Return each line of the entries that holds the string "screenshot".

******************************

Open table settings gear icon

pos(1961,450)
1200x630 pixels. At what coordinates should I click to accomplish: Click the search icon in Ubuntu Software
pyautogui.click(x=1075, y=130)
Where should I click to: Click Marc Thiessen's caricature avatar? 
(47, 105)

******************************

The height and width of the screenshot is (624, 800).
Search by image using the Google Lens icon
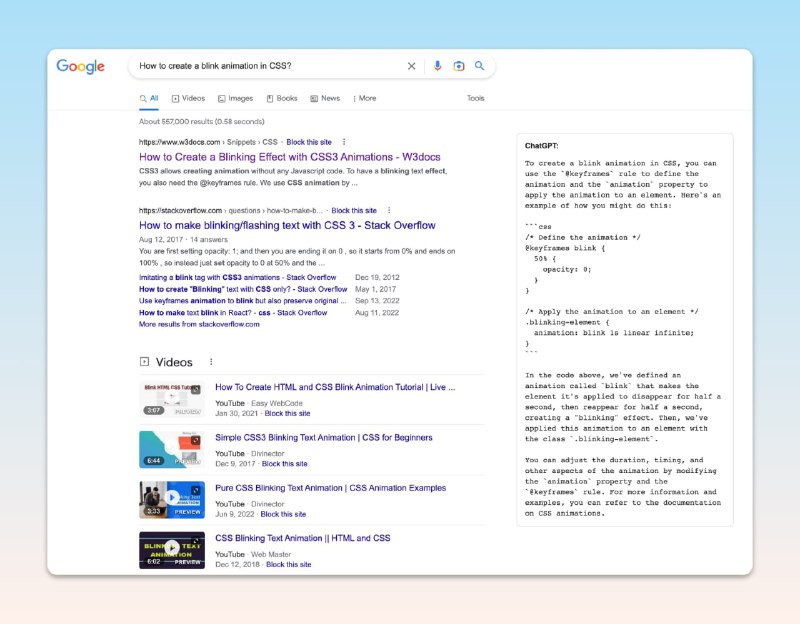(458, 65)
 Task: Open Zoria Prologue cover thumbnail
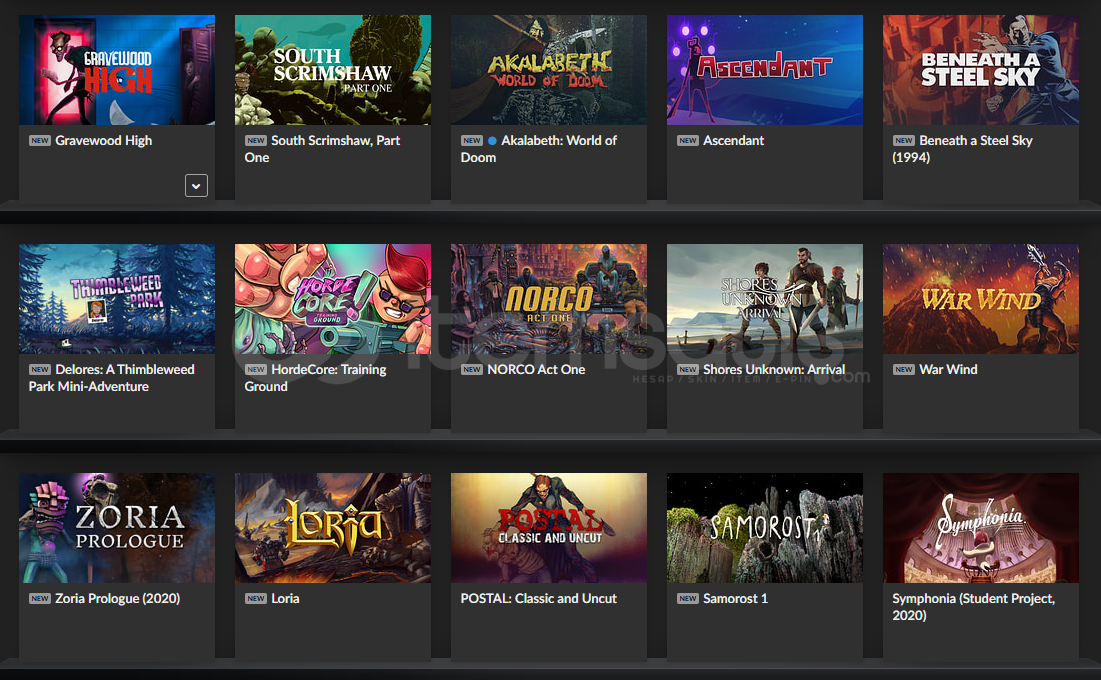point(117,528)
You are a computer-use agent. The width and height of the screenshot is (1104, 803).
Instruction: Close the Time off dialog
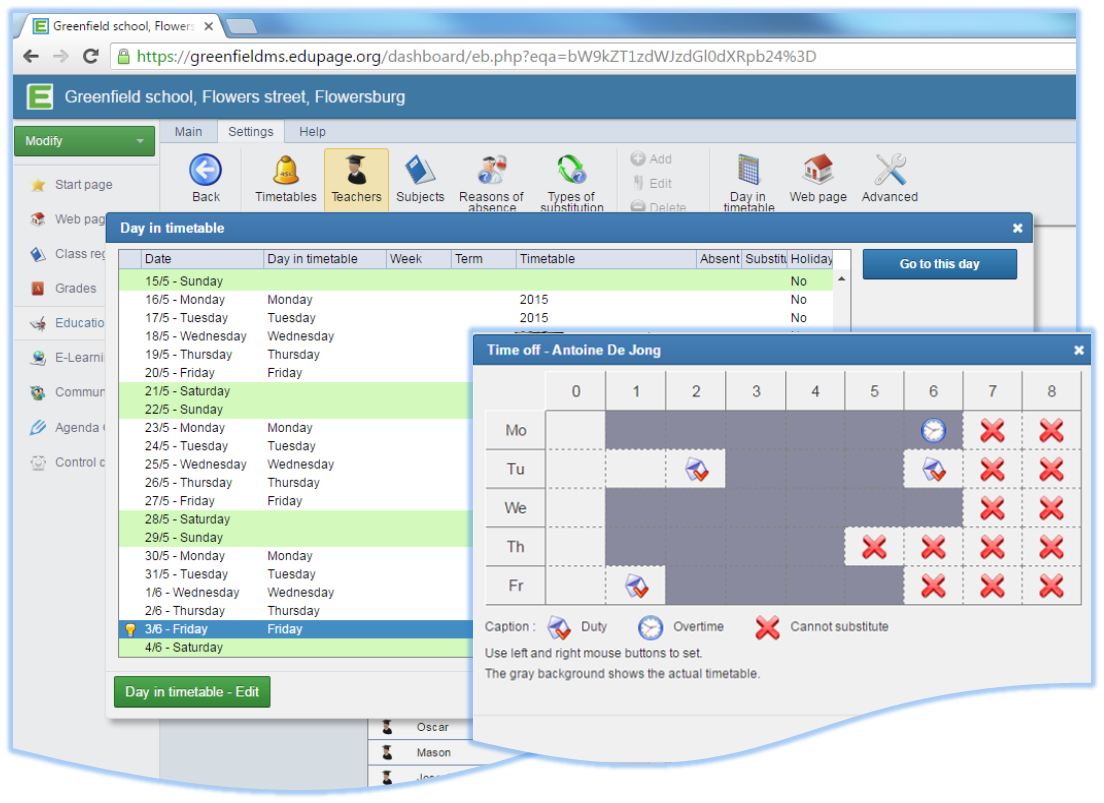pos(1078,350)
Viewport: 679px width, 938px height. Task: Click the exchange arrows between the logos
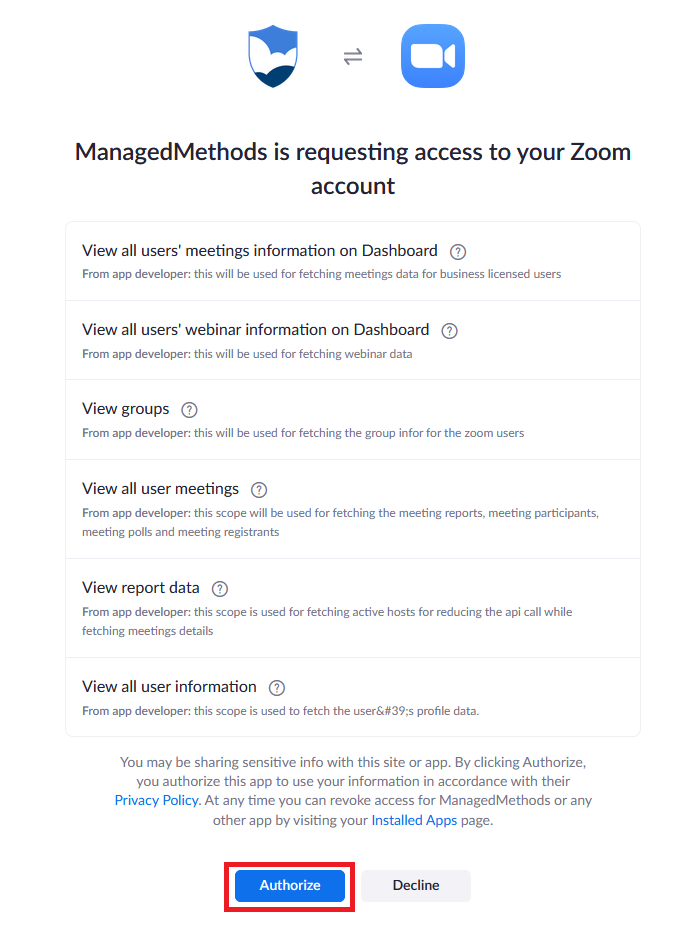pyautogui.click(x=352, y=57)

******************************

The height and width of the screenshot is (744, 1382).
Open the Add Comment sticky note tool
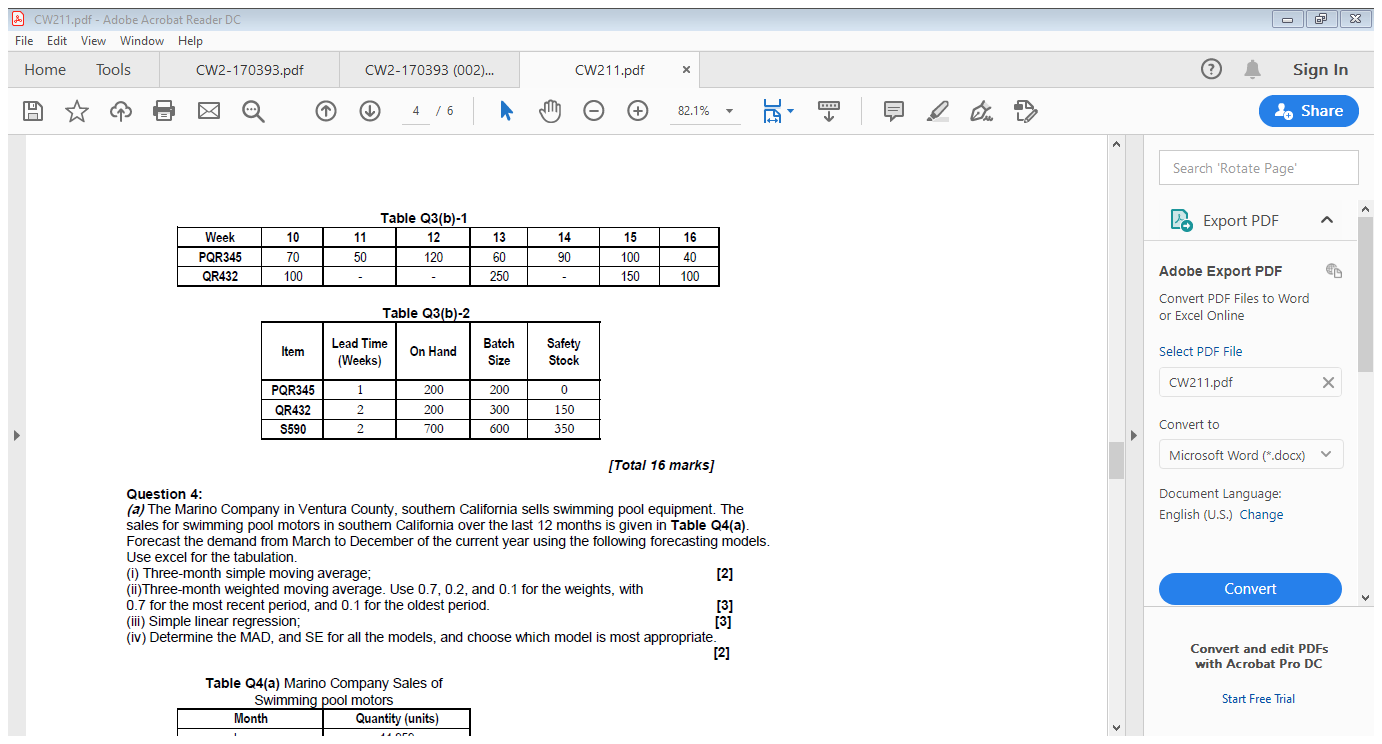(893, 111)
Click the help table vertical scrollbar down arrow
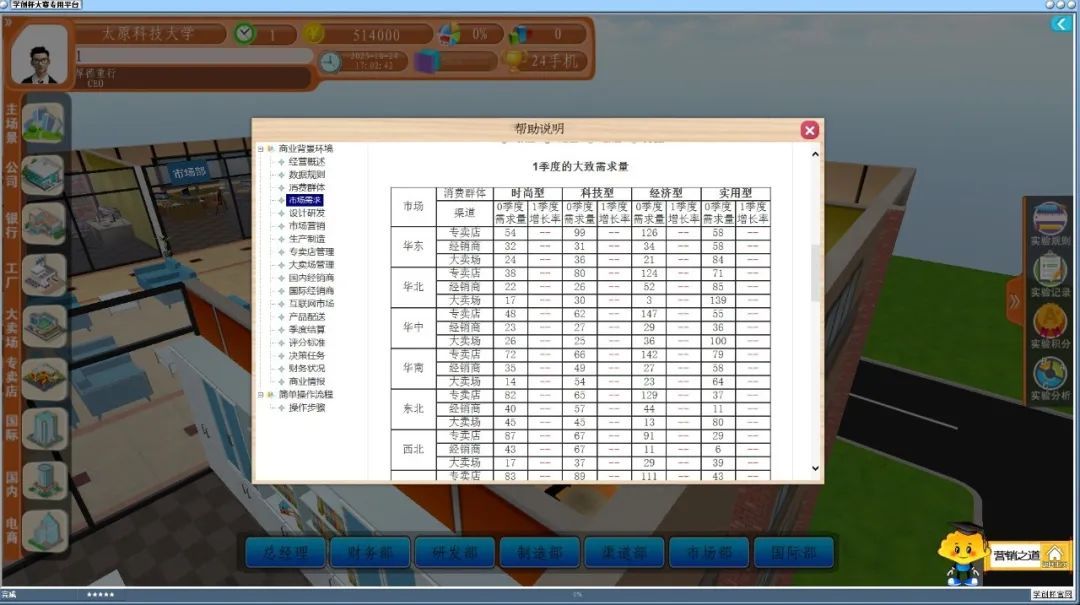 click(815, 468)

******************************

• _Task output_:
The height and width of the screenshot is (624, 800).
You are a computer-use agent. The width and height of the screenshot is (1104, 803).
The height and width of the screenshot is (744, 1382).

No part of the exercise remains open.